Estratto del documento »
☆ ☆ ☆

Noto con rammarico che l’albanese – soprattutto con l’avvento della diffusione dei portali online e dei vari spazi sociali di comunicazione – viene scritto spesso male, in modo non corretto, con errori ortografici o pieno di prestiti da altre lingue straniere.
Il discorso dei prestiti di forme ancestrali da arabo, turco e italiano nell’albanese è una questione a parte, in quanto questa fetta determinante di terminologia è inserita e ben assorbita dall’albanese, – ogni lingua ha bisogno di prestiti alla fine – negli anni, essa fa parte del dizionario albanese, ma ci sono molteplici forme di prestiti dall’inglese ed abbreviazioni, storpiature linguistiche che hanno ottenuto lo spazio che non li appartiene nella lingua albanese, danneggiandola.

☆ ☆ ☆

Dati forniti »
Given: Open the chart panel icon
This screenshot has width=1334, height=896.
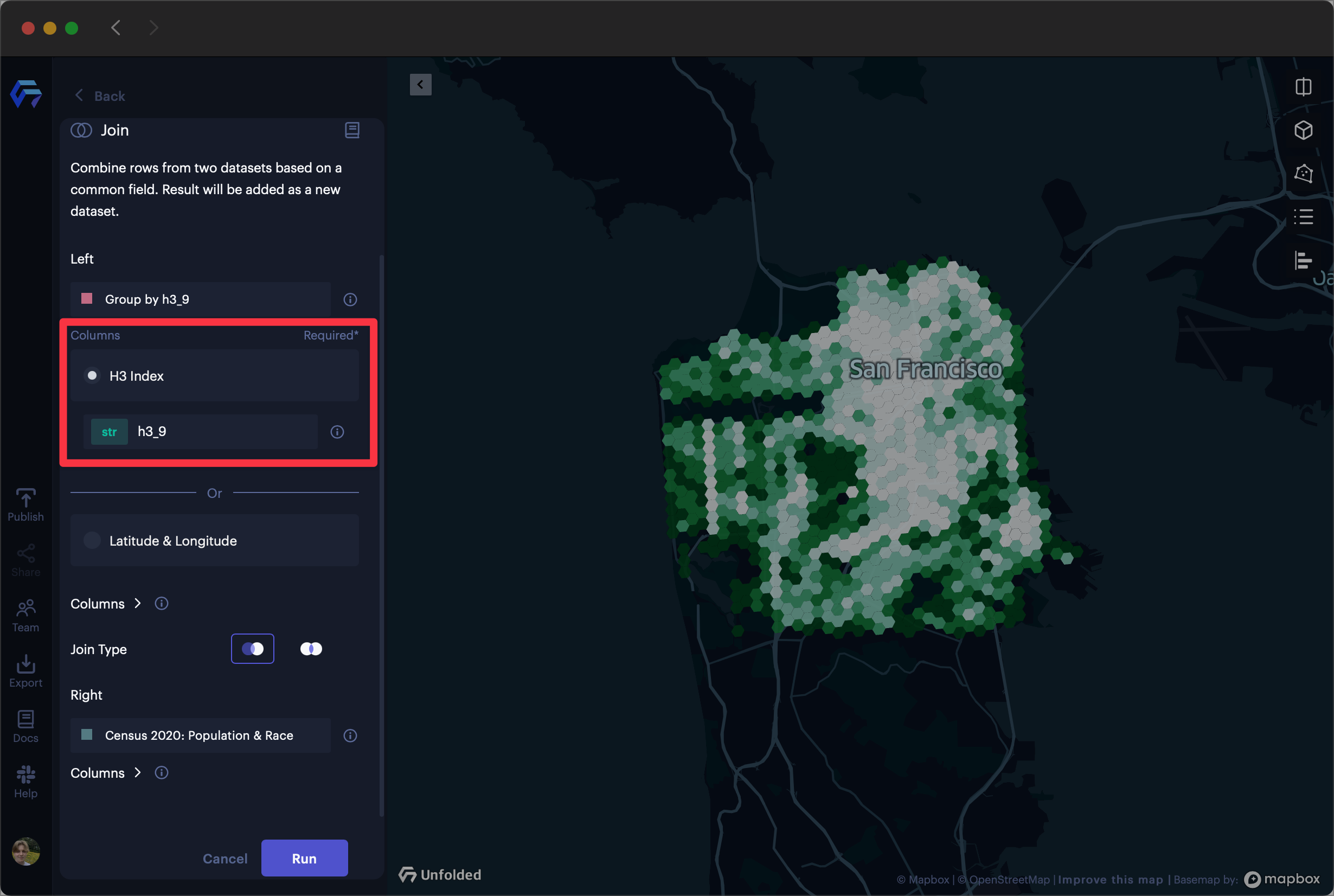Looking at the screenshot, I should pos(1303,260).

☆ ☆ ☆

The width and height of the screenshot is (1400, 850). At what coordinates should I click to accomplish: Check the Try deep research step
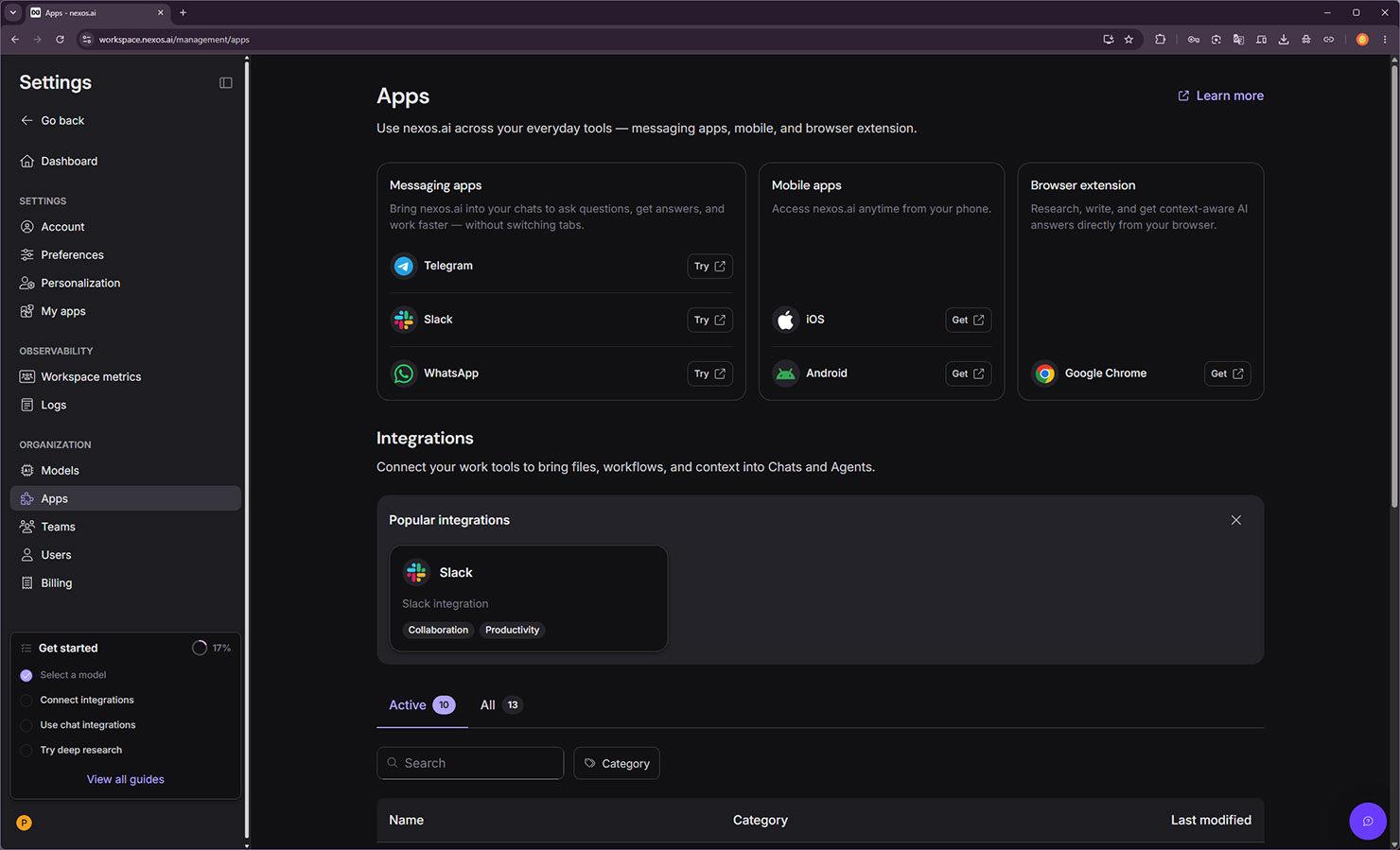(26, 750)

☆ ☆ ☆

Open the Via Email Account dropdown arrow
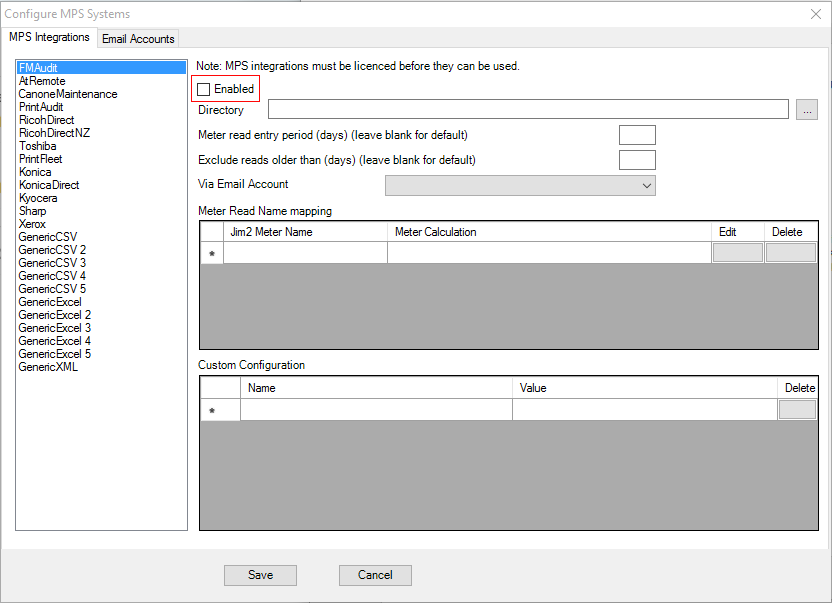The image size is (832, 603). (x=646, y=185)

☆ ☆ ☆

Elenco dei compiti »
- 1) Secondo il brano sull'albanese, da quali lingue provengono i prestiti di forme ancestrali ormai ben assorbiti nel dizionario?
- 2) Per favore, prosegui il brano sull'albanese scritto, partendo dopo la sua ultima frase.

Soluzioni »
- 1) Dall'arabo, dal turco e dall'italiano.

- 2)
In questo, un ruolo determinante ed una responsabilità notevole spetta alle istituzioni specifiche e ai media che, con il loro modo di scrivere e comunicare, influenzano tutta la popolazione che li segue.
“La lingua è un’impronta, l’impronta maggiore della nostra condizione umana” scriveva Octavio Paz.
Facciamo sì che ognuno di noi, nel nostro piccolo, si prenda cura di questa impronta, che partirebbe come prettamente “linguistica”, ma che si estenderebbe ad un ampio livello sociale e culturale anzi, multilinguistico e multiculturale.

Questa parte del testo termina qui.